The World is Yours at Monmouth is World Cinema Series

The World Cinema Series, a passion project of history professor Thomas Pearson, Ph.D., celebrates its fifth year at the University this semester.

The theme of this year’s films is “Thirty Years After the Fall of the Berlin Wall (1989-2019): Hopes Abandoned,” and seeks to invoke discussion about the influence of democracy, or lack thereof, on international events.

Pearson began featuring films in 2008 with the start of his Provost Series, which continued until he stepped down from the position in 2014.

Since its genesis, the series has undergone an immense growth. Pearson commented that he now has about 15 board members who work to determine the theme, pick films, and ensure that each event runs smoothly.

Each year, the movies center on a certain theme that encourages discussion about worldly topics.

After each movie, Pearson brings in a commentator who will lead discussion and answer questions about the film.

Pearson believes that this aspect is the most valuable of the series. “You get caught up in the story, but the film is actually chosen to focus on a particular theme, and intended to get the audience to think and ask questions,” he said.

The World Is Yours 2When asked about his primary goal in continuing this series, Pearson stated, “students that go to these films are going to discover that there is a whole world of film out there that is not shown at the blockbuster movie theaters.”

Pearson continually emphasized the importance of global perspective to young people, and that these films seek to encourage students at the University to, “begin to look at events in the world, to look at other people outside their own experiences and to appreciate their lives and perspectives on global issues.”

Pearson seemed delighted that last year’s attendance to the films was much greater than that of previous years, and he is hopeful that this trend will continue.

Students who attend the films note that they are often surprised by the amount of insight that they gain from watching the movies.

Brooke Kampf, a sophomore psychology student, said, “The film I saw gave me more insight into American life from different cultures’ perspectives.
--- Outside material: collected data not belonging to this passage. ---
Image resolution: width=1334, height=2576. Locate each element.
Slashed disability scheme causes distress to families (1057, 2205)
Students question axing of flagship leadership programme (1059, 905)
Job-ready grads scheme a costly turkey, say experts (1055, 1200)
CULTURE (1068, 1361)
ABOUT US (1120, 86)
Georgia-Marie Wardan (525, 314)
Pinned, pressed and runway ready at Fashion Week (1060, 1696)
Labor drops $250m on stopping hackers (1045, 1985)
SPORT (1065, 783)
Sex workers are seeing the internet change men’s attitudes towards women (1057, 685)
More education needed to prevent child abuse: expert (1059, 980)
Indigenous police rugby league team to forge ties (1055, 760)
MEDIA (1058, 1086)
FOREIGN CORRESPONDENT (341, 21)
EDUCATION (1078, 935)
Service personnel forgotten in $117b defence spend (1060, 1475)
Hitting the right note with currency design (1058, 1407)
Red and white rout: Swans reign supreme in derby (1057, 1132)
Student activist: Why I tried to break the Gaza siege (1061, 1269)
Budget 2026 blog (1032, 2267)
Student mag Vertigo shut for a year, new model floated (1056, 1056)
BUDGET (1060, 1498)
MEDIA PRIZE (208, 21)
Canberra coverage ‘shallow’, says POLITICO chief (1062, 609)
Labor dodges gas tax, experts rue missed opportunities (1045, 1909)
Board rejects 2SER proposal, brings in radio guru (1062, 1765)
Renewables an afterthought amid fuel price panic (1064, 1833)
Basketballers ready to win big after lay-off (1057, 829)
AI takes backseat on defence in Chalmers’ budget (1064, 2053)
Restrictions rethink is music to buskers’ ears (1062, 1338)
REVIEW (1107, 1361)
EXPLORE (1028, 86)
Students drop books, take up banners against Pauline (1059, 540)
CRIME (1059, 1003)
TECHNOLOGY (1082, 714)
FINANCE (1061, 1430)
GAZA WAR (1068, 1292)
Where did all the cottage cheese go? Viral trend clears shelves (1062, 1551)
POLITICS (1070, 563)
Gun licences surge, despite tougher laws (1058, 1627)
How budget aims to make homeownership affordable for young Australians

It opened my eyes in a way I wasn’t expecting it to.”

Catilin Clarke, a sophomore English education student agreed, and said, “I see people of other cultures and in other countries in a different way now. They’re not strangers, they’re just people.”

This year’s films are a group of diverse genres that all relate to the issue of democracy and restriction on speech, which Pearson thinks, “could not be more fitting” given the current international and political climate.”
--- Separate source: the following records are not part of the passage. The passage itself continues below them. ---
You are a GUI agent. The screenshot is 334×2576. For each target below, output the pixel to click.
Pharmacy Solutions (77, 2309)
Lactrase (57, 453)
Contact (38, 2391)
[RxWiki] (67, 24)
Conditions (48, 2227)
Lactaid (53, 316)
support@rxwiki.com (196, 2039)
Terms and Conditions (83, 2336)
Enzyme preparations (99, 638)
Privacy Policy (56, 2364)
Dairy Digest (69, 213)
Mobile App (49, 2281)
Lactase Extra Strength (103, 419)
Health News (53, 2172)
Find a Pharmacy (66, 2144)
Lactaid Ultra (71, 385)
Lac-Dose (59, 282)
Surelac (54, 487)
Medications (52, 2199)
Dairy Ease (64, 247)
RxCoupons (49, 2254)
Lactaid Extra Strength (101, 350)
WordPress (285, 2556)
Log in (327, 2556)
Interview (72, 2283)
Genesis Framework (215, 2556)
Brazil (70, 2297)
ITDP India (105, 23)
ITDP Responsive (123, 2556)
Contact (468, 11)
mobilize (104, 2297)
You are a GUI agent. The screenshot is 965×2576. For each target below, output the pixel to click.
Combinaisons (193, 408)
Shown on Oct. 8, NO focuses on a marketing executive’s advertisement campaign during the 1988 referendum on Chilean Dictator Augusto Pinochet.
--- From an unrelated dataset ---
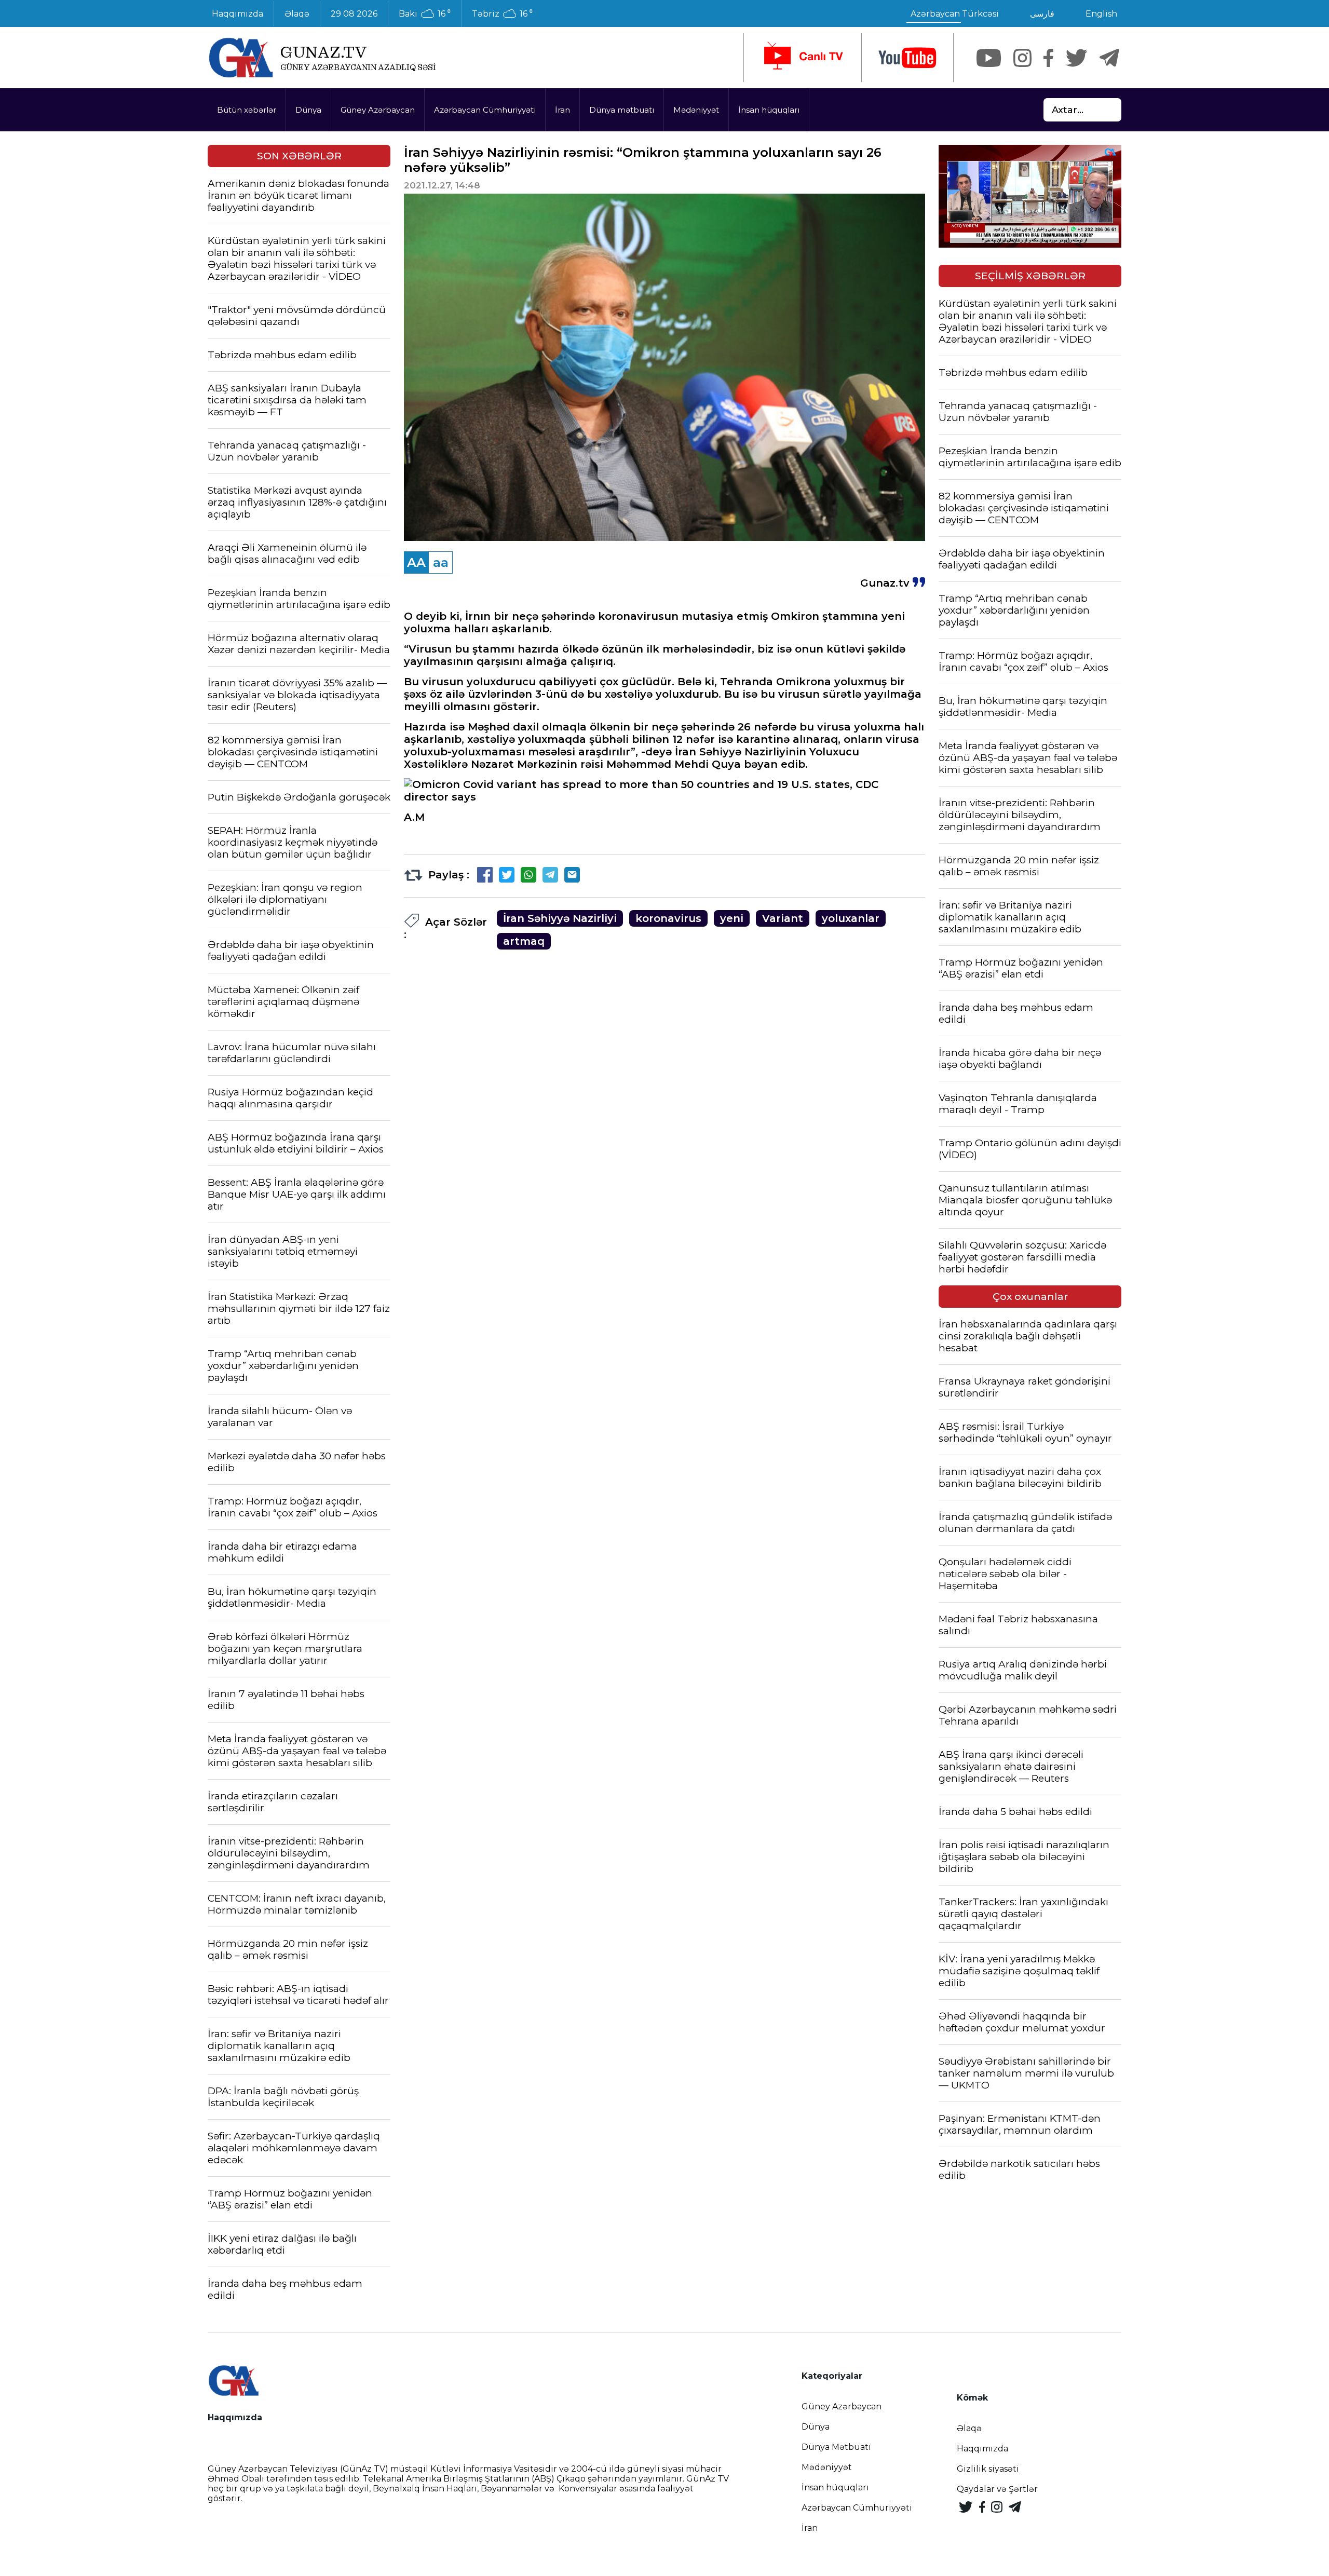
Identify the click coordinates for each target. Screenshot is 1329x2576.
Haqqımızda (237, 14)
The second flick on Jan. 23, Goodbye Lenin, is a comedy featuring a son who attempts to convince his mother after she awakes from a coma that communist forces are still in power in East Germany.

Feb. 19’s 12:08 East of Bucharest is the third movie that questions the true nature of revolution by following a group of men who aim to reveal if a revolution truly occurred in their town.

The Wave, the fourth film to be shown on Mar. 27, centers around a teacher whose lesson plan on anarchy and dictatorship takes on a life of its own.

The final feature to be screened on Apr. 23, The Nile Hilton Incident, follows the story of a policeman and his navigation of corruption among important officials.

Each movie screening will be held at 7:30 p.m. in Pollak Theater.

On Dec. 13, there will also be a special feature screening.

Pearson says that the advisory committee is always looking for student interest when picking their movies, and anyone interested in the series is welcome to reach out to make suggestions.